• GIVEN DATA:
----------------------------------------
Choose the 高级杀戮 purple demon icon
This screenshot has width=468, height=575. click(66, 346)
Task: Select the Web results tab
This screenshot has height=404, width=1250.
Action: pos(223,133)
----------------------------------------
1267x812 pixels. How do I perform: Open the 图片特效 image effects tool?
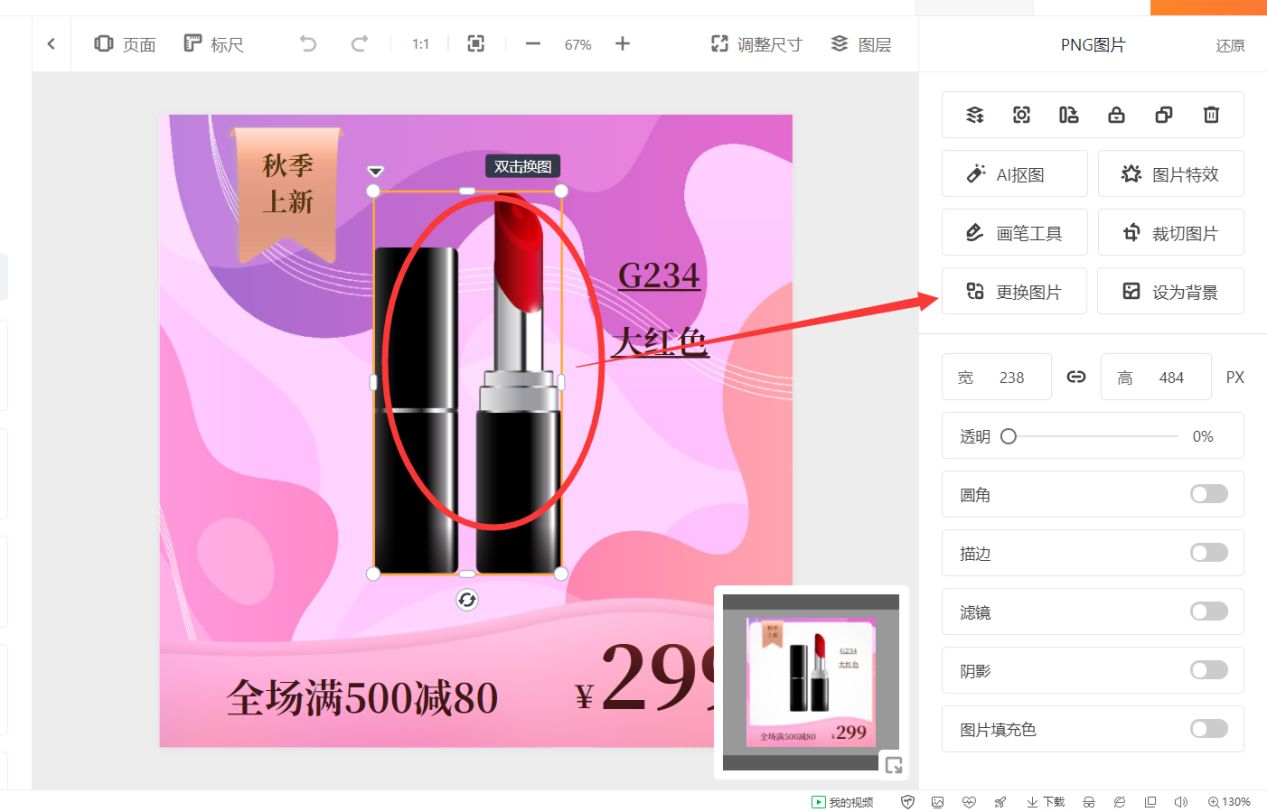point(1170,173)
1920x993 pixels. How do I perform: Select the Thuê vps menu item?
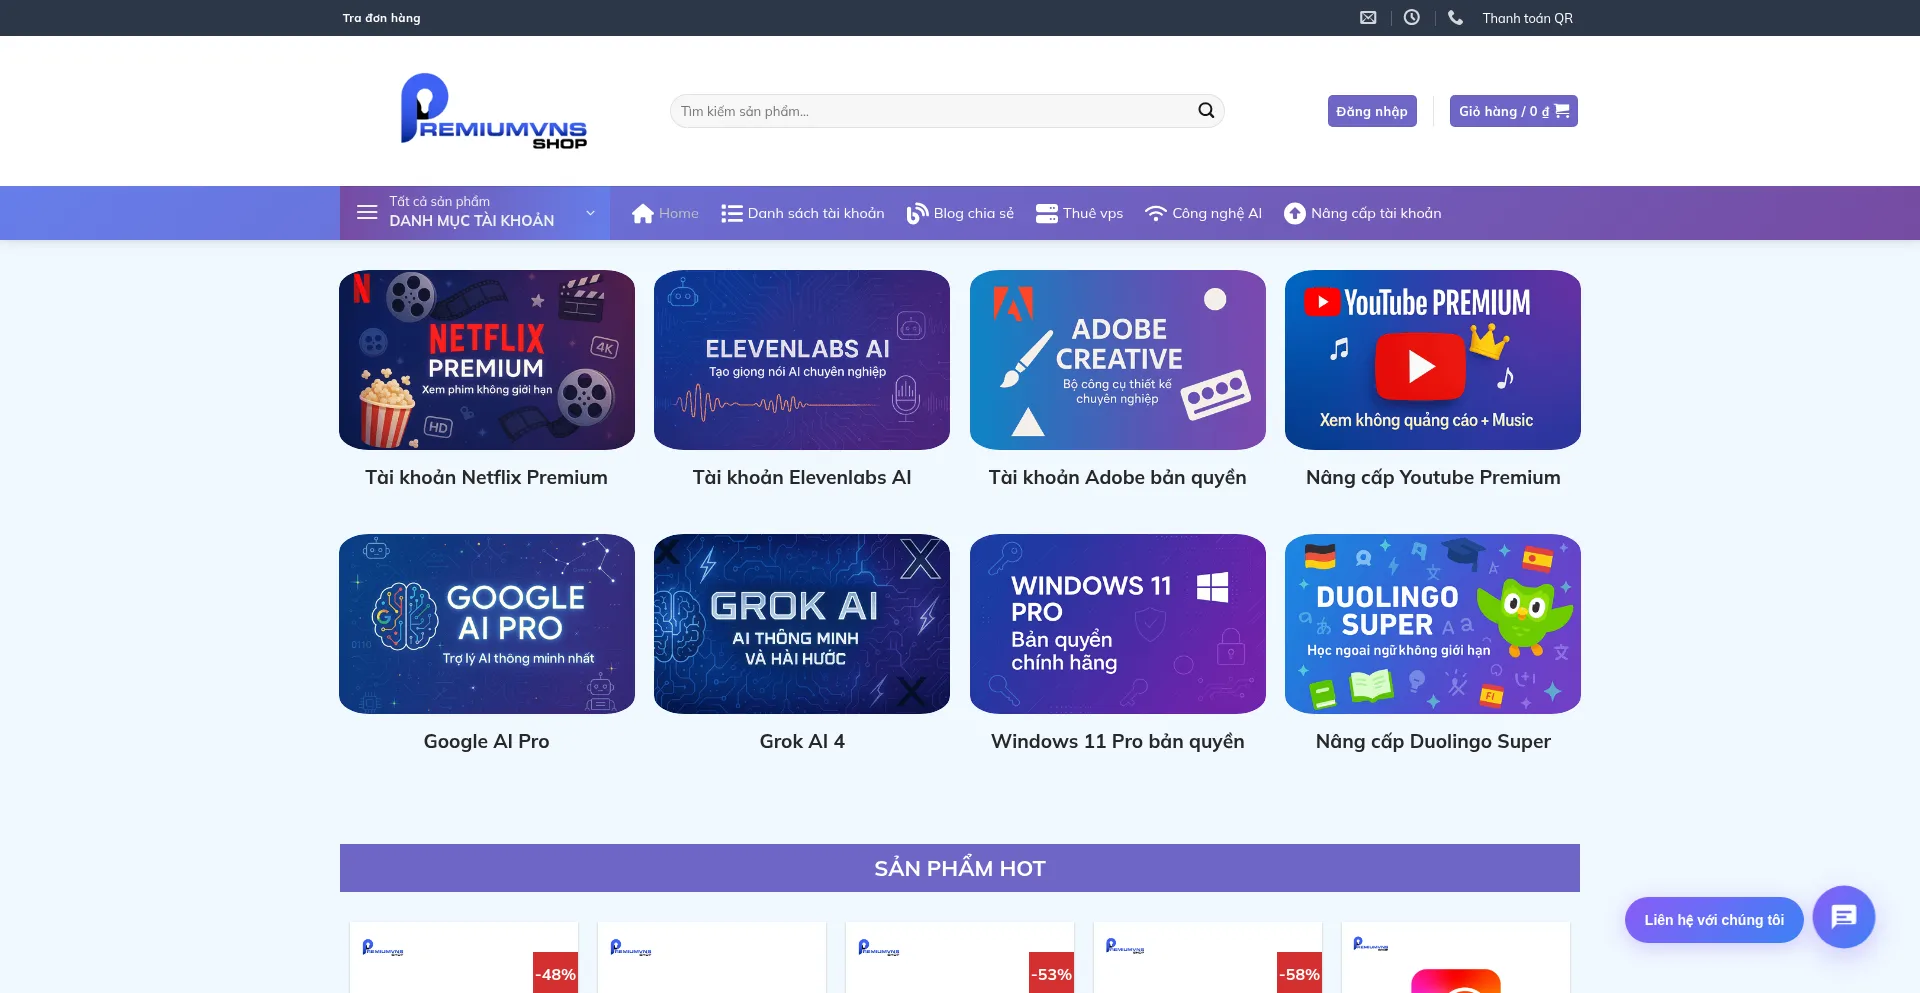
----------------------------------------
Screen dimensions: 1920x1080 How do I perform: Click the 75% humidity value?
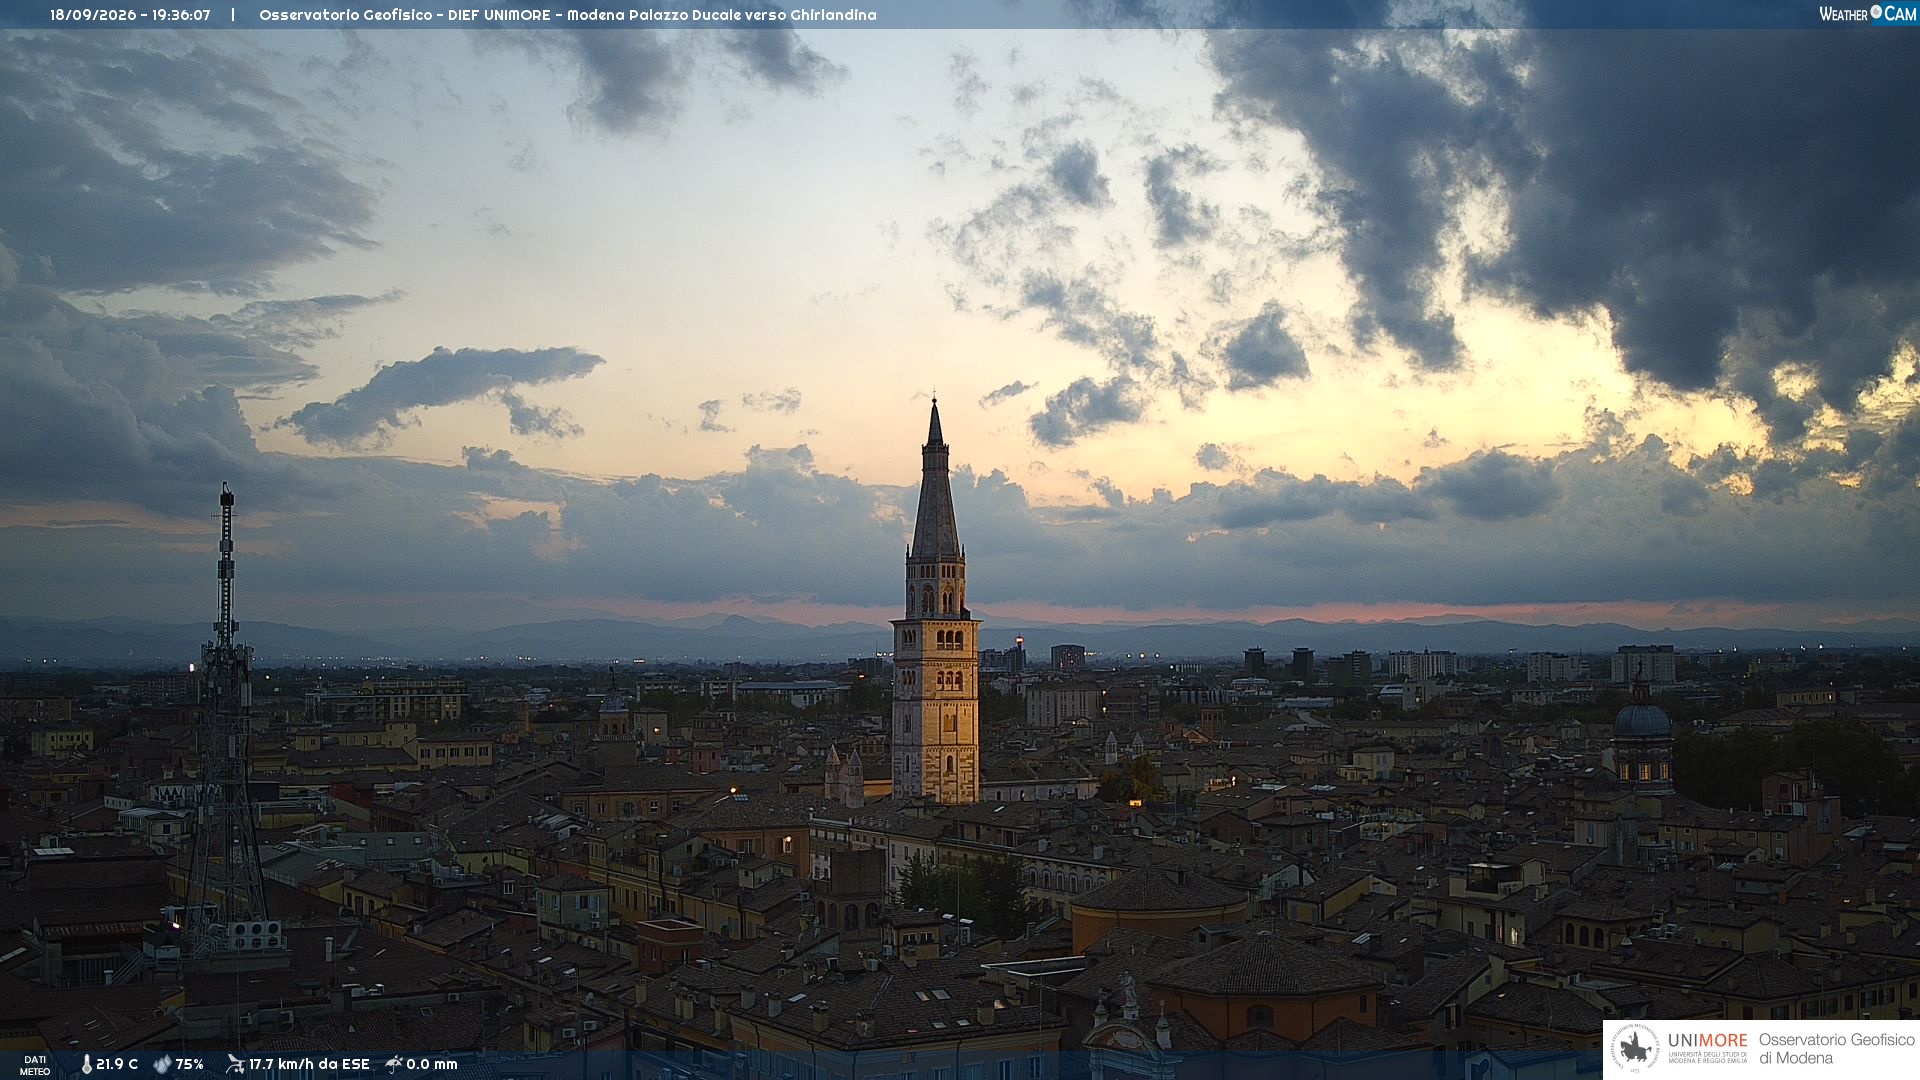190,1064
----------------------------------------
• TASK TO COMPLETE: In the records above, find the lines holding "Select". Copy each one.

• SOLVED PROBLEM:
Task: Select the Web results tab
1920x993 pixels. How do I perform: Select the Thuê vps menu item?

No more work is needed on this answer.